##### DATASET RECORDS

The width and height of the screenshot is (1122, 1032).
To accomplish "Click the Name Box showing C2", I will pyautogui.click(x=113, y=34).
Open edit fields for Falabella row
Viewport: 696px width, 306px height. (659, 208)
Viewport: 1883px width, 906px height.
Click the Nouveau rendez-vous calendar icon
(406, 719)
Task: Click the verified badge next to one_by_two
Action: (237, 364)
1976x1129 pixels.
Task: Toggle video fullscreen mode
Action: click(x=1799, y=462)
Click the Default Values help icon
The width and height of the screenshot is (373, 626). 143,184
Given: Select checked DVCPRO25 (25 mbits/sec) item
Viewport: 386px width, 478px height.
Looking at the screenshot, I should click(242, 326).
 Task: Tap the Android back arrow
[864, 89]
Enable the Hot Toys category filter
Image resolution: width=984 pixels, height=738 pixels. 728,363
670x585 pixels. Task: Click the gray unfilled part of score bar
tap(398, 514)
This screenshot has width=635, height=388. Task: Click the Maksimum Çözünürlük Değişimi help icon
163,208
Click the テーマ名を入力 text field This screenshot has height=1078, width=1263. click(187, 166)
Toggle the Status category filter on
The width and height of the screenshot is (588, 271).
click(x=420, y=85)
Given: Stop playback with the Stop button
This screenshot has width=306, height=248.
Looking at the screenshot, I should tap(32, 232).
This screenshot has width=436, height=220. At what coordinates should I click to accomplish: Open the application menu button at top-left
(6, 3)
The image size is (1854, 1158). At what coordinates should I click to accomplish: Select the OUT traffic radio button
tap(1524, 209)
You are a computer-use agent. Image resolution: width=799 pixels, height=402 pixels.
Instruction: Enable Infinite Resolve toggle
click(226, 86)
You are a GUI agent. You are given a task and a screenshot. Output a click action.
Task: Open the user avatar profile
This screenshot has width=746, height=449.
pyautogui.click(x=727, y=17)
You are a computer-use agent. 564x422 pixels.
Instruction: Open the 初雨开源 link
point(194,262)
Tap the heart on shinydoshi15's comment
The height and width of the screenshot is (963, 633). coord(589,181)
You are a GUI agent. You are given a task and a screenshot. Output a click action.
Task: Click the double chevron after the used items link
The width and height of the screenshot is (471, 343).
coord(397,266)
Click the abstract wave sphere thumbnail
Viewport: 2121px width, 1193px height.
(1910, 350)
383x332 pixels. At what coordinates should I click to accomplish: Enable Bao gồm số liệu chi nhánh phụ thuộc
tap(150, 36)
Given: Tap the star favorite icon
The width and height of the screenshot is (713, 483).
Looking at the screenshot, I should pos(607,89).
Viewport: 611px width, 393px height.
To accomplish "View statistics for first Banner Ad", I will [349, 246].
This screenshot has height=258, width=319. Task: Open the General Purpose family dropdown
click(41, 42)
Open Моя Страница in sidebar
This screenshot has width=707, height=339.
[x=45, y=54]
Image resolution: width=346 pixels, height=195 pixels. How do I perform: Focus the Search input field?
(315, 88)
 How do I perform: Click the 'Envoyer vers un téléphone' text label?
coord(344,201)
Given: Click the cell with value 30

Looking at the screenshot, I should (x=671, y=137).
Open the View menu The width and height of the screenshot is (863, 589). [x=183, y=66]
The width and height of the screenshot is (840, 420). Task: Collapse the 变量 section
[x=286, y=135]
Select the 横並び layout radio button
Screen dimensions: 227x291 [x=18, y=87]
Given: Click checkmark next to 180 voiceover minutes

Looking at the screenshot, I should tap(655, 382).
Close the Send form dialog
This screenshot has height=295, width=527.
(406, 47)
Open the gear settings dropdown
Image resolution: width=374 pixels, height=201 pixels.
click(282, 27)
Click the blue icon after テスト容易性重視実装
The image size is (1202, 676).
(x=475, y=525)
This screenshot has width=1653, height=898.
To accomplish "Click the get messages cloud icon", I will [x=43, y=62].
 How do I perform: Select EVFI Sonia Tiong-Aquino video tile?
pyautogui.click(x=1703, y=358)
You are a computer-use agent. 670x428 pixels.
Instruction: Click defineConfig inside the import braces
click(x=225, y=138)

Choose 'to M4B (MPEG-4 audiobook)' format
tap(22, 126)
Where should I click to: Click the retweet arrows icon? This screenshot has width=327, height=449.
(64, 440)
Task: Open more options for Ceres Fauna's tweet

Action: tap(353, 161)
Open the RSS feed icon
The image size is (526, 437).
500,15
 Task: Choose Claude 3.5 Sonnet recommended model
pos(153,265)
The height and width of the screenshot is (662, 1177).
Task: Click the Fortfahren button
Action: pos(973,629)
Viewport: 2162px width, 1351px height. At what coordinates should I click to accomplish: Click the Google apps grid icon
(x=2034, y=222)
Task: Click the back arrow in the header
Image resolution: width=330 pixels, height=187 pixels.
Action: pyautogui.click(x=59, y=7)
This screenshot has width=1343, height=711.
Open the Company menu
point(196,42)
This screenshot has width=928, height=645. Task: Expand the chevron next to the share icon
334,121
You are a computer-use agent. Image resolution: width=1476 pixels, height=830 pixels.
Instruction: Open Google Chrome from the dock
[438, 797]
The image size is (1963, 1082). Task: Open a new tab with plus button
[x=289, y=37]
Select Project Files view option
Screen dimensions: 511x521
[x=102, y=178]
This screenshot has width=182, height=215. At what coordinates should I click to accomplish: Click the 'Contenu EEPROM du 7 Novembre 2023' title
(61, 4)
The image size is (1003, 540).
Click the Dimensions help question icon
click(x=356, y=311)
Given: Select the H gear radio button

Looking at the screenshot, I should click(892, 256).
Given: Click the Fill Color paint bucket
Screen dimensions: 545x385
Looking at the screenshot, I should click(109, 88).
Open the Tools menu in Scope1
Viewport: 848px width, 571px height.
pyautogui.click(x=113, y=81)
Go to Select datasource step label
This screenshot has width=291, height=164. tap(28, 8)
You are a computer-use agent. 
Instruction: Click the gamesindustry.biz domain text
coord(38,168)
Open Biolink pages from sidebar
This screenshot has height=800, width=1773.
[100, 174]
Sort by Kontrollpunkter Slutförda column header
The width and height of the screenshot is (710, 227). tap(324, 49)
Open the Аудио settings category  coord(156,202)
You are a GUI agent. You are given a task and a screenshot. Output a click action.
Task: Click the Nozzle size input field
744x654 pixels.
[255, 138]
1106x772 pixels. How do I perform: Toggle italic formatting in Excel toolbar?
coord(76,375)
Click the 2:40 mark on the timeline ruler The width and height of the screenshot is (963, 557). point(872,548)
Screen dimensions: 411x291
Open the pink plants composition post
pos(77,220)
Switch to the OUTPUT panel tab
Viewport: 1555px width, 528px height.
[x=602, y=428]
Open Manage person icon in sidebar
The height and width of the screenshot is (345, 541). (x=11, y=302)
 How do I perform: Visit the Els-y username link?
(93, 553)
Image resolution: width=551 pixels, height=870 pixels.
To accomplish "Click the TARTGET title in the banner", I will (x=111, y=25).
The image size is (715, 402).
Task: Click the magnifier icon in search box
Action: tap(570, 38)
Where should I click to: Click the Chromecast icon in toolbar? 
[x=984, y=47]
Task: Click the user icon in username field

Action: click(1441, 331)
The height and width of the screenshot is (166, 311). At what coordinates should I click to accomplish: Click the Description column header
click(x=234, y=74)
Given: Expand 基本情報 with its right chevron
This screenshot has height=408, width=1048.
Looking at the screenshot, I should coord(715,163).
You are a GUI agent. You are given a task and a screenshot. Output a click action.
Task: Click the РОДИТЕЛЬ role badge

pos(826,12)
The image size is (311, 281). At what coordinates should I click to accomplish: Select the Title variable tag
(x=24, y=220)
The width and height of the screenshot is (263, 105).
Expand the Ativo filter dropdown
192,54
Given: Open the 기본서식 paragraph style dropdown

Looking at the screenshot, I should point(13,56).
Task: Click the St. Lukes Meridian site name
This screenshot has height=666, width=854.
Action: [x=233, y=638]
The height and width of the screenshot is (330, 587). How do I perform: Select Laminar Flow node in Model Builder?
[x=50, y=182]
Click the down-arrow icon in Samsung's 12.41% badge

##########

### WHAT NEEDS TO BE DONE:
Copy out verbatim the lines that begin with the one containing "Open edit fields for Falabella row" and end with the one containing "tap(1524, 209)", including both of those lines.

### PROBLEM SOLUTION:
Open edit fields for Falabella row
Viewport: 696px width, 306px height. (659, 208)
Viewport: 1883px width, 906px height.
Click the Nouveau rendez-vous calendar icon
(406, 719)
Task: Click the verified badge next to one_by_two
Action: (237, 364)
1976x1129 pixels.
Task: Toggle video fullscreen mode
Action: click(x=1799, y=462)
Click the Default Values help icon
The width and height of the screenshot is (373, 626). 143,184
Given: Select checked DVCPRO25 (25 mbits/sec) item
Viewport: 386px width, 478px height.
Looking at the screenshot, I should click(242, 326).
 Task: Tap the Android back arrow
[864, 89]
Enable the Hot Toys category filter
Image resolution: width=984 pixels, height=738 pixels. 728,363
670x585 pixels. Task: Click the gray unfilled part of score bar
tap(398, 514)
This screenshot has width=635, height=388. Task: Click the Maksimum Çözünürlük Değişimi help icon
163,208
Click the テーマ名を入力 text field This screenshot has height=1078, width=1263. click(187, 166)
Toggle the Status category filter on
The width and height of the screenshot is (588, 271).
click(x=420, y=85)
Given: Stop playback with the Stop button
This screenshot has width=306, height=248.
Looking at the screenshot, I should tap(32, 232).
This screenshot has width=436, height=220. At what coordinates should I click to accomplish: Open the application menu button at top-left
(6, 3)
The image size is (1854, 1158). At what coordinates should I click to accomplish: Select the OUT traffic radio button
tap(1524, 209)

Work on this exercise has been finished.